═════ Text passage ═════

What They Say:
Among 14 strangers, you find yourself at the outskirts of the backwater town of Prehevil. A town that still holds tight onto its ancient rites and macabre traditions. You are forced to partake in the Festival of Termina, an ominous event that only occurs once every pale and sickly green moon. A moon that happens to be grinning and watching your every step… There is only one that walks away once the three days are over.
Content: (please note that content portions of a review may contain spoilers, also please note that Fear and Hunger 2: Termina is a game that includes discussions of the following: Sexual assault, intense violence, drug use, suicide, self-harm, murder, etc. While these topics are not discussed in detail in the review, please take these warnings into account.)
These days it’s not often that I find myself fully absorbed in a video game. Recent years have found me drifting away from a medium I used to love. However one thing has held true in my heart, and that is the oft-untapped potential of video games as art. It’s one thing for a story to grab us, to immerse us in the world of the story and to make us love (or hate) the characters. It’s another thing entirely for the work of art to ask the consumer to interact directly with its world, to inhabit its characters, and make the player truly grapple with the situation at hand. Many video games over the past few decades have done just such a thing. Games like Metal Gear Solid 2, Pathologic, The Last of Us, Dark Souls, the list goes on.

═════ Data shown ═════

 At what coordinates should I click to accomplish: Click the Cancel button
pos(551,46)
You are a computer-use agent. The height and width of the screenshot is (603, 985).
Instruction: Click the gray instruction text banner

═════

# Problems and tasks:
1) Answer these questions using the Termina review:
(a) What is the name of the town where the strangers find themselves?
(b) How often does the Festival of Termina occur?
(c) What does the reviewer say has held true in their heart?
2) Copy the part of the Termina review starting with "These days it’s" and going on through "list goes on.".
3) Carry on the review of Fear and Hunger 2: Termina from the point where it stops.
The lines above come from a separate source and have no connection to the review.

# Answers:
1)
(a) Prehevil
(b) Once every pale and sickly green moon
(c) The oft-untapped potential of video games as art

2)
These days it’s not often that I find myself fully absorbed in a video game. Recent years have found me drifting away from a medium I used to love. However one thing has held true in my heart, and that is the oft-untapped potential of video games as art. It’s one thing for a story to grab us, to immerse us in the world of the story and to make us love (or hate) the characters. It’s another thing entirely for the work of art to ask the consumer to interact directly with its world, to inhabit its characters, and make the player truly grapple with the situation at hand. Many video games over the past few decades have done just such a thing. Games like Metal Gear Solid 2, Pathologic, The Last of Us, Dark Souls, the list goes on.

3)
One such genre has a stranglehold on this demographic: survival horror. These games, since their inception, have enthralled gamers not with tales of triumph, of mechanics built around empowering the player and extracting a sense of primal fun from their mechanics. They have, instead, found a gaming niche in the opposite direction. Survival horror games push players to their limits, disempowering them and placing them in a world where every enemy is not just out to get them, but has a stark physical advantage over the player. The triumphs of survival horror don’t bring the player the same catharsis as, say, killing a boss in DOOM. They bring the player a different one, the catharsis of triumphing over sheer, insurmountable adversity, pushing players’ resource management and tactical skills to their limits. Fear and Hunger 2: Termina is a survival horror game like no other. A sequel to the developer’s first game, Fear and Hunger, its core gameplay loop is threefold: resource management where you need to keep your characters health, hunger, and sanity topped up, puzzle solving, and turn-based RPG-style combat.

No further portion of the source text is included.